Tuesday, January 12, 2021

The Bethe-Heitler 1934 paper about bremsstrahlung and pair production

Let us look at the 1934 paper by Hans Bethe and Walter Heitler.


The paper is freely readable at the link.


                     photon k
                     _______________
                  /
  p_0  e- ------------------------------
                           |   virtual
                           |   photon q
          Z+ ------------------------------


When an electron meets a nucleus, Bethe and Heitler consider the above Feynman diagram (though not called a Feynman diagram yet in 1934). They also consider the alternative diagram where the photon with the momentum k is emitted after the virtual photon q line.

Above, after the electron has emitted the photon k, the electron is in an intermediate (virtual) state until it collides with the nucleus and gives up the surplus momentum it had.

Formula (4) in the paper is somehow derived from the density of final states, probably Fermi's golden rule.

The classical limit of the process is a very heavy particle, with the same charge / mass ratio as the electron, meeting the nucleus. If the particle is very heavy, we can consider it a classical charged particle.

Classically, the Larmor formula gives an estimate of the radiated electromagnetic energy in the bypass.

Our rubber plate model qualitatively explains classical radiation.

A. First the nucleus pulls the electron as the electron approaches. The rubber plate lags behind. The released potential energy V is channeled into:

1. kinetic energy of the electron;

2. the stretching and kinetic energy of the rubber plate.

B. Then the electron recedes. Now the rubber plate is moving ahead of the electron and pulls it away from the nucleus.

Kinetic energy of the electron and the rubber plate is channeled into:

3. the potential energy of the electron;

4. the new stretching of the rubber plate.

The end result is that the rubber plate gained oscillation energy (waves), the electron lost kinetic energy, and the extra momentum was absorbed by the nucleus.

We assume that someone has calculated that the Bethe-Heitler formula agrees with Larmor, if a suitable cutoff is made.

What is the significance of the two Feynman diagrams? Do they correspond to phases A and B above?

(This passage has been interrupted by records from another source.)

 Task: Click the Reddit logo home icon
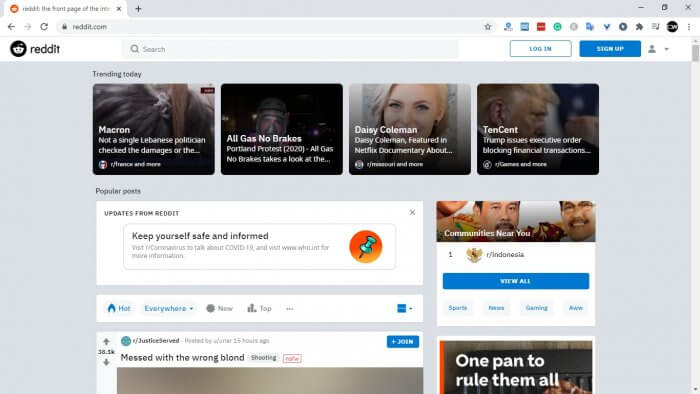pyautogui.click(x=18, y=49)
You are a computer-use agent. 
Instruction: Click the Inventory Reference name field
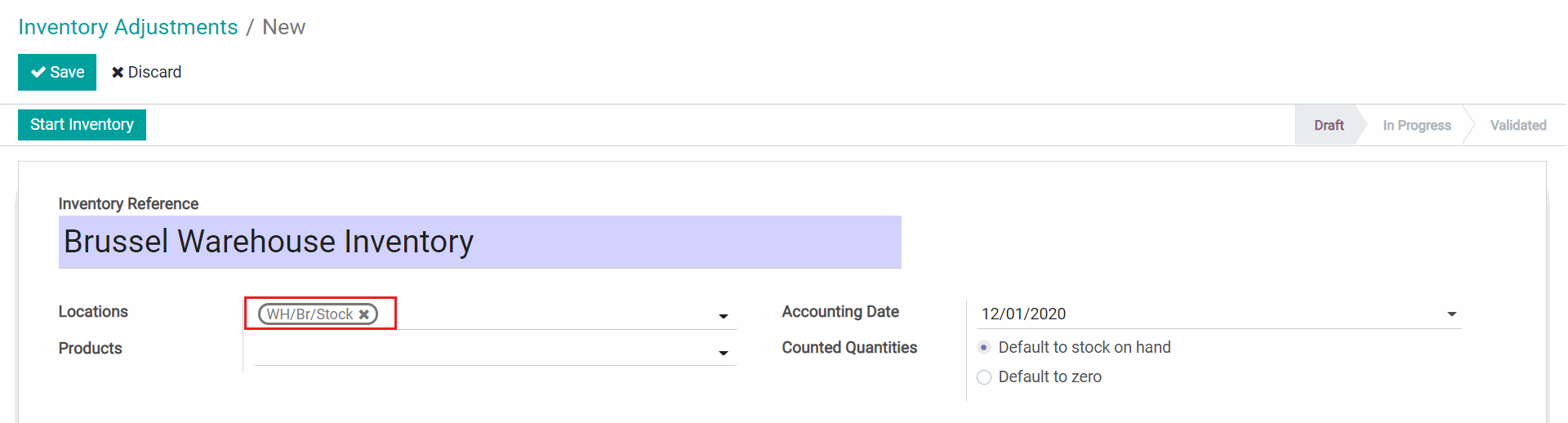(x=479, y=242)
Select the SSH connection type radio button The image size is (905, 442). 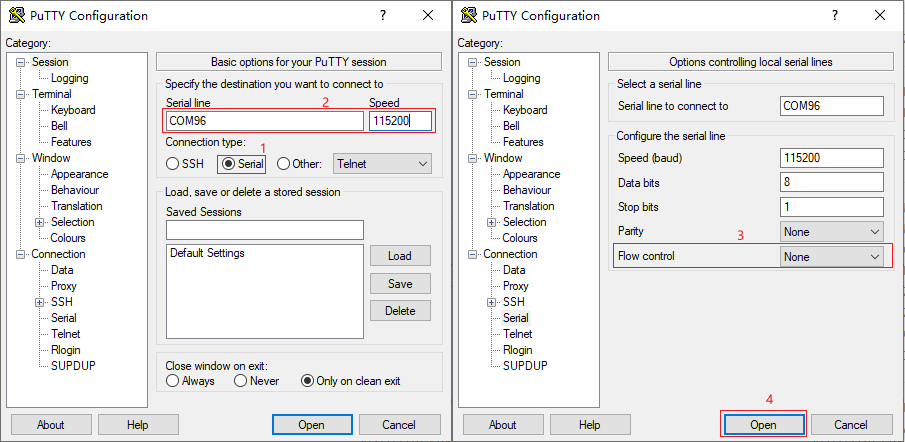click(x=172, y=164)
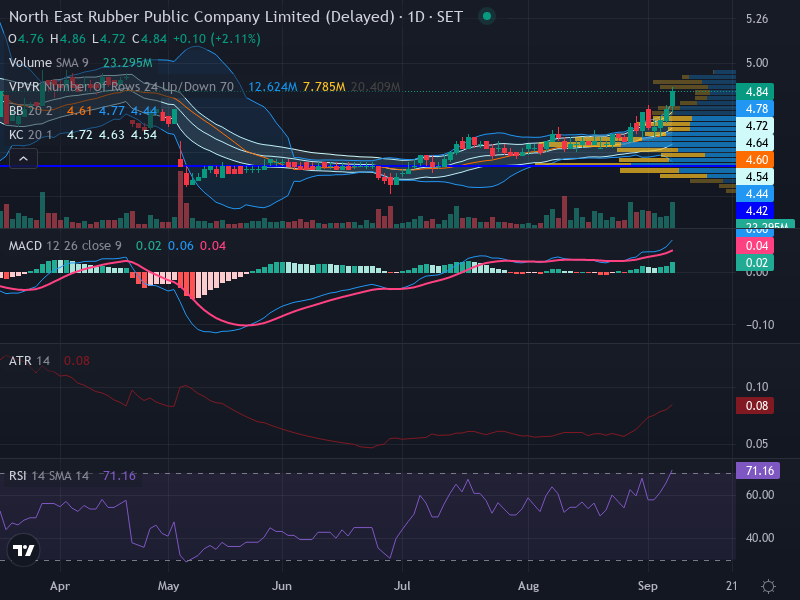Click the orange 4.60 price label

coord(756,160)
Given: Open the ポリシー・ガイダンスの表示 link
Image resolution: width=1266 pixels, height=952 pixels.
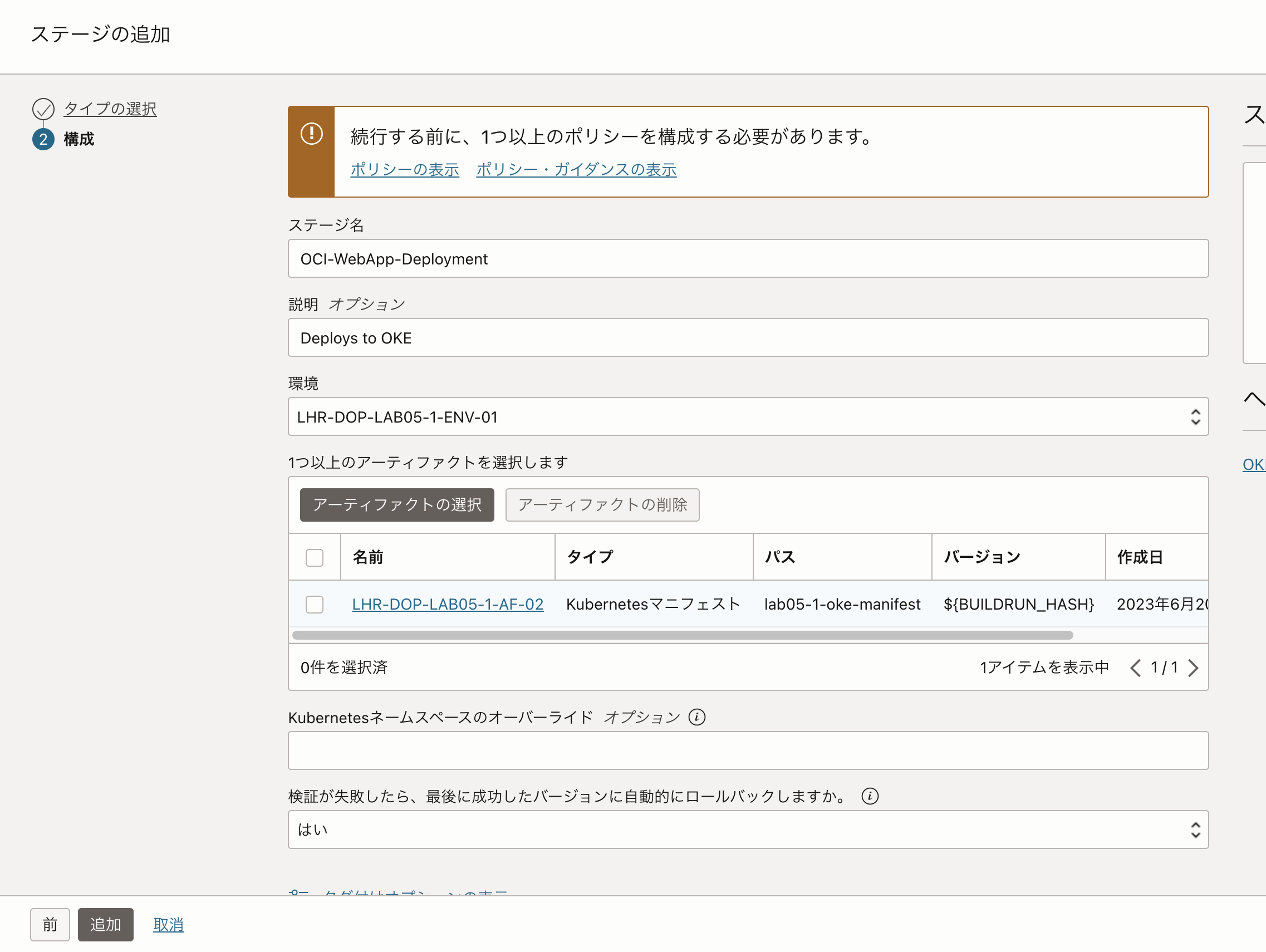Looking at the screenshot, I should pyautogui.click(x=576, y=169).
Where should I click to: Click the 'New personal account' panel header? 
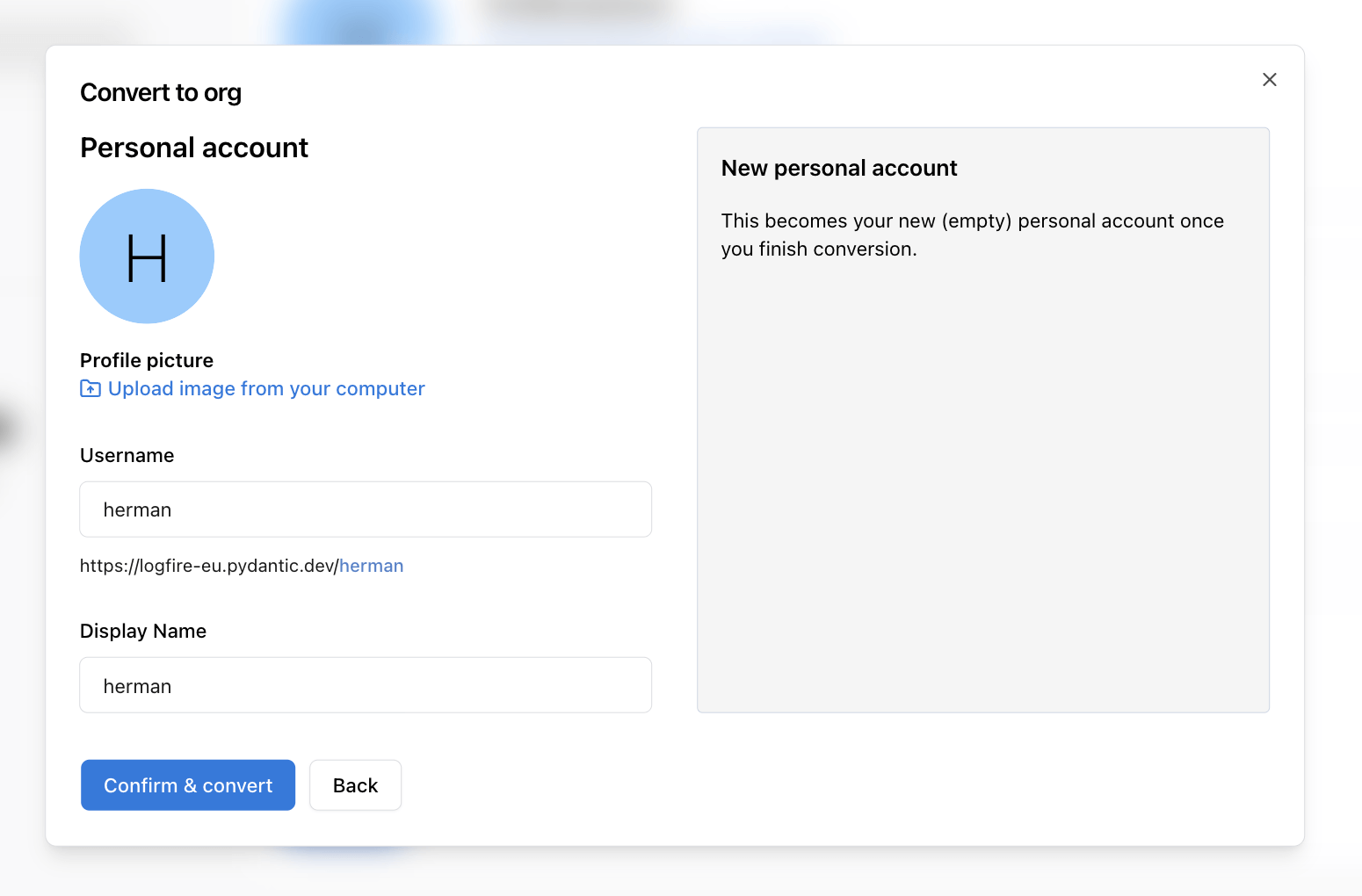tap(839, 168)
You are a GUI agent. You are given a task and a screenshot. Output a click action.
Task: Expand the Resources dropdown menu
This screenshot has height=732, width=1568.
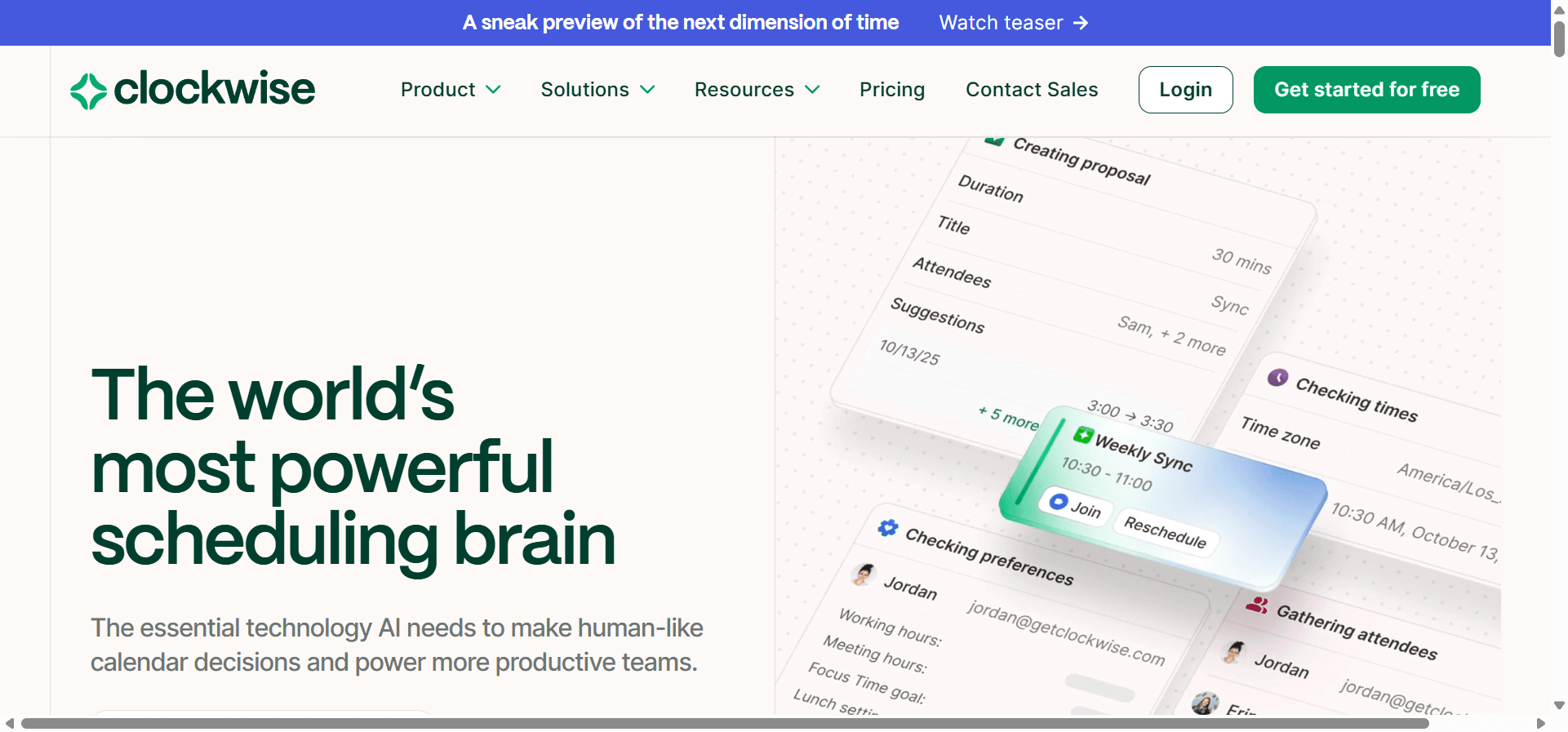(x=757, y=90)
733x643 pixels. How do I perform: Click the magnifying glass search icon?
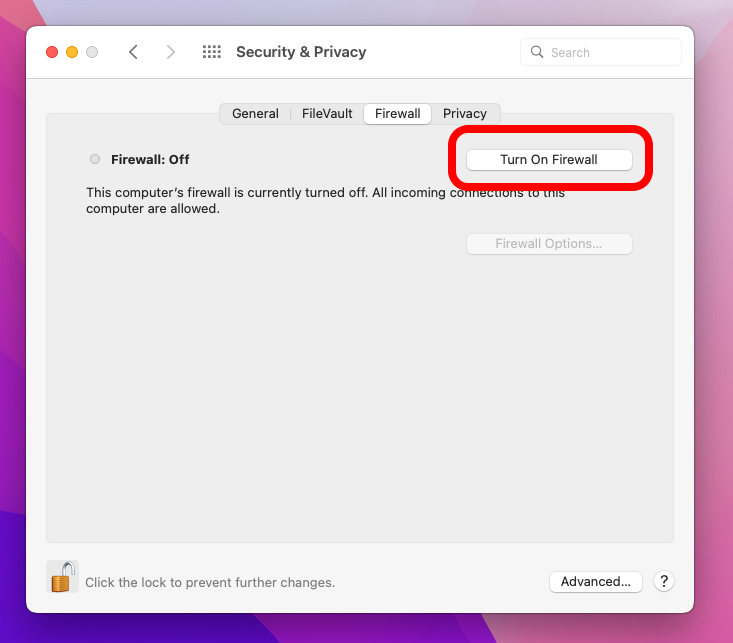537,52
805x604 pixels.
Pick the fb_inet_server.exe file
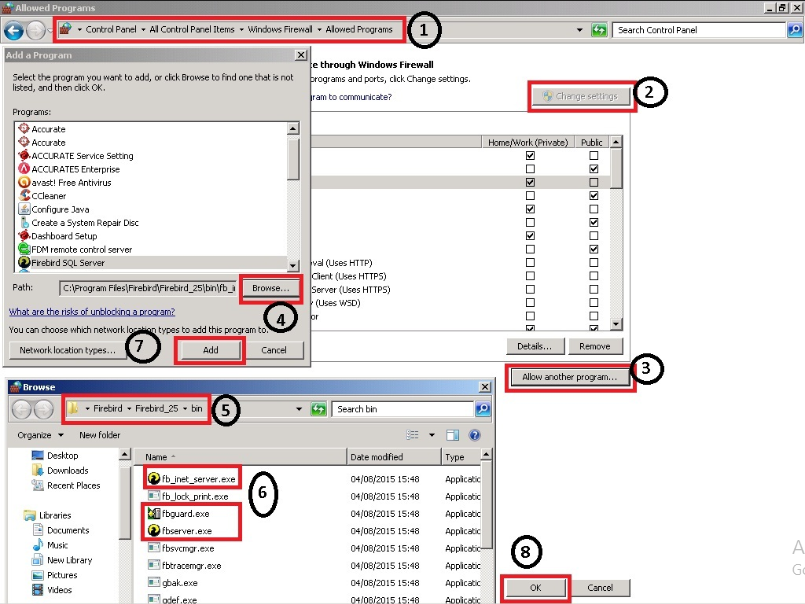(198, 479)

The Feynman diagrams are an abstract way of describing the end result. In our classical rubber plate model, momentum first flows to the electron, and later flows out. The Feynman diagram just shows the net effect - no details of the process.


What is the virtual electron in the Feynman diagrams?


What is the meaning of the virtual electron in the Feynman diagram? Classically, it is an electron which is interacting both with the Coulomb field of the nucleus, as well as its own Coulomb field.

Bethe and Heitler write in their paper that the electron is simultaneously interacting with the nucleus and the "radiation field" H.

The interaction of the electron with its own field eventually produces the electromagnetic wave. The electromagnetic wave is a "wrinkle" in the electromagnetic field of the electron.

Could we say that there is no electromagnetic field associated with empty space? Electromagnetic waves are just wrinkles in the fields of individual charges? This hypothesis would free us from the hypothetical infinite energy of oscillations of the vacuum electromagnetic field!


Pair production


Bethe and Heitler write that pair production is handled "similarly" to a photon emission.

They write that it is a photoelectric effect. An electron is raised from a -511 keV state to a +511 keV state. The hole that is left behind has the same positive energy 511 keV. But they say that the positron itself has an energy -511 keV.

What does it mean that the positron has a negative energy but the hole has a positive energy? We cannot separate the positron from the hole. This is obscure.

Bethe and Heitler consider the interaction of the created electron and positron. They write that the "matrix element" (18) which denotes a transition from an electron to a positron under their mutual Coulomb interaction, vanishes unless the sum of their 4-momenta is zero. The zero sum would mean that they annihilate but leave no photons behind.

But what if the combined energy of the pair is < 1.022 MeV? Then the pair will annihilate almost certainly. Maybe Bethe and Heitler assume that the combined energy is above 1.022 MeV?


Is there sense in a pair whose combined 4-momentum is zero?


Let us have a schematic Dirac electron:

      ψ ~ exp(-i (E t - p x)).

The discussion above brought up the following problem: if we have an electron wave ψ (energy E) in the Dirac equation, we might interpret it also as a positron wave with a negative energy (observed from the outside) -E.

If we create an electron, and a positron whose 4-momentum is opposite to the electron, then the particles have an identical wave function? What is the sense in this? In an earlier blog post we remarked that if a positron has a negative mass-energy, it will in an electric field move like an electron, and the electric field cannot pull it apart from the electron.